In questo articolo verrà analizzato il principio secondo cui, in materia di concorrenza sleale, il danno deve essere provato in modo concreto dalla società che avvia l’azione legale. Saranno inoltre esaminate le corrette strategie difensive da adottare in casi di controversia.
Indice:
- La disciplina della concorrenza sleale e il risarcimento del danno
- La sentenza del Tribunale delle Imprese di Milano
- Conclusioni e strategie di tutela
La disciplina della concorrenza sleale e il risarcimento del danno
Com’è noto, in particolare nelle controversie in materia di proprietà industriale e di concorrenza, il tema del risarcimento del danno riveste particolare rilevanza e la prova del pregiudizio concretamente patito gioca quindi un ruolo fondamentale.
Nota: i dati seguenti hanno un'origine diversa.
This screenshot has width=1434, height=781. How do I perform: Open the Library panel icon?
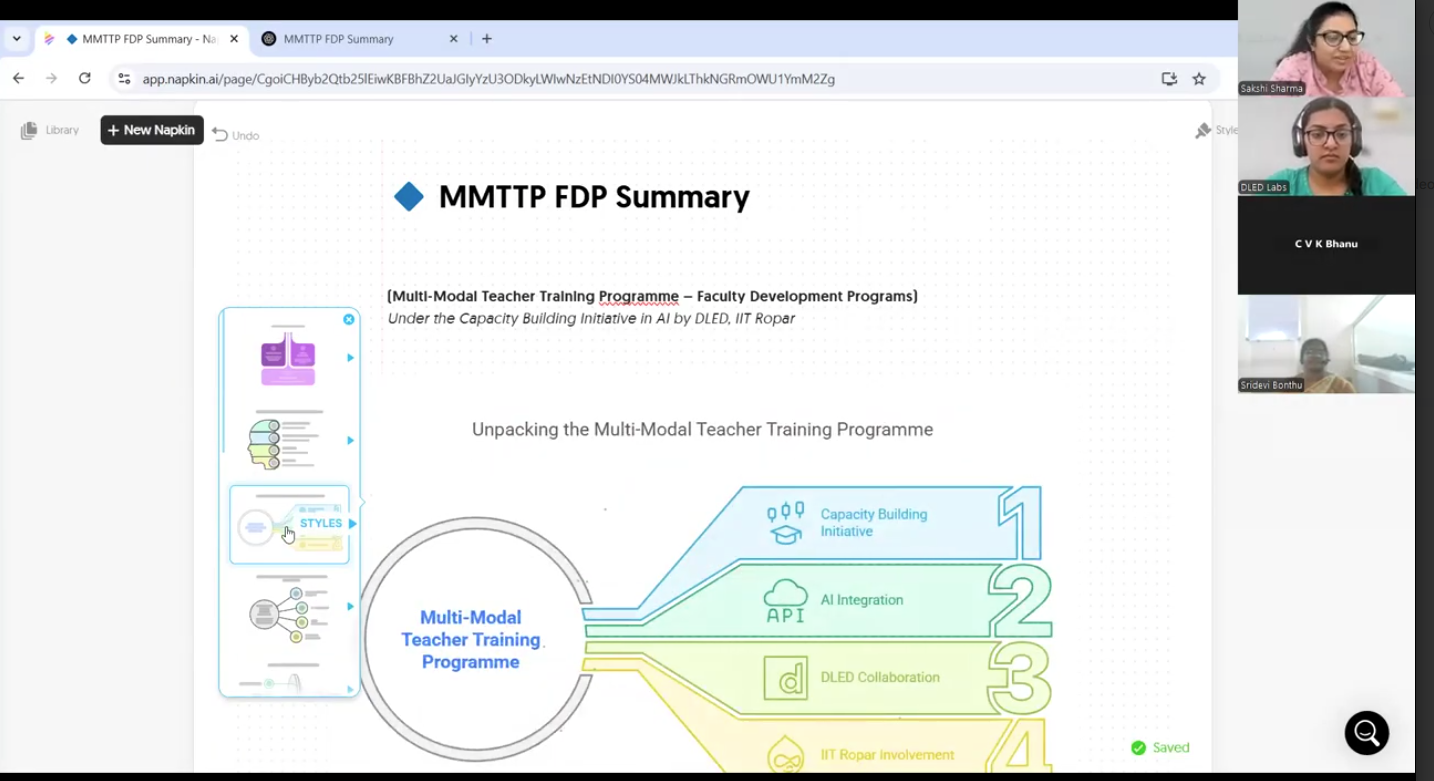coord(29,130)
In proposito, fra diritti di proprietà industriale (brevetti, marchi, design e segreti aziendali) e diritto della concorrenza, c’è però una grande differenza.
Per i primi, infatti, è possibile chiedere – in luogo del tradizionale risarcimento – la restituzione degli utili del contraffattore secondo l’art. 125 del Codice della Proprietà Industriale e non si richiede di fornire la prova del dolo o della colpa del contraffattore e neppure della correlazione con il comportamento di quest’ultimo.
Al contrario, il danno da concorrenza sleale va dimostrato secondo i criteri ordinari, fornendone le prove concrete.
La sentenza del Tribunale delle Imprese di Milano
I suddetti criteri sono stati evidenziati in una recente sentenza del Tribunale delle Imprese di Milano (n. 3459 del 28 aprile 2025), che ha rigettato le domande di un’azienda editoriale che lamentava una serie di condotte di concorrenza sleale da parte di una società concorrente.
L’attrice sosteneva che la controparte avesse utilizzato indebitamente il suo marchio registrato, “stornato” alcuni dipendenti chiave e sottratto gran parte della clientela, ottenendo così un vantaggio economico ingiusto.
Sul fronte della concorrenza sleale, i giudici hanno ricordato che, pur in presenza di un rapporto concorrenziale e di comunanza di clientela, occorre dimostrare in modo concreto sia il danno subito sia il nesso causale fra quest’ultimo e la condotta denunciata. Nel caso di specie, la società attrice non è riuscita a fornire tale prova: i dipendenti e i clienti, secondo il Tribunale, avevano abbandonato l’impresa non per azioni sleali altrui, ma a causa della decisione di liquidare la società e delle difficoltà economiche già esistenti.
La sentenza rappresenta un’ulteriore conferma dell’approccio rigoroso della giurisprudenza in materia di concorrenza, che richiede un’attenta documentazione e una precisa dimostrazione del pregiudizio subito.
Conclusioni e strategie di tutela
Per concludere:
- È essenziale raccogliere prove documentali del danno e dimostrare il nesso causale tra la condotta del concorrente e il pregiudizio economico subito;
- È opportuno valutare se parte delle condotte possa rientrare nella violazione di diritti di proprietà industriale o di segreti commerciali per poter ricorrere ai rimedi più ampi previsti dal c.p.i.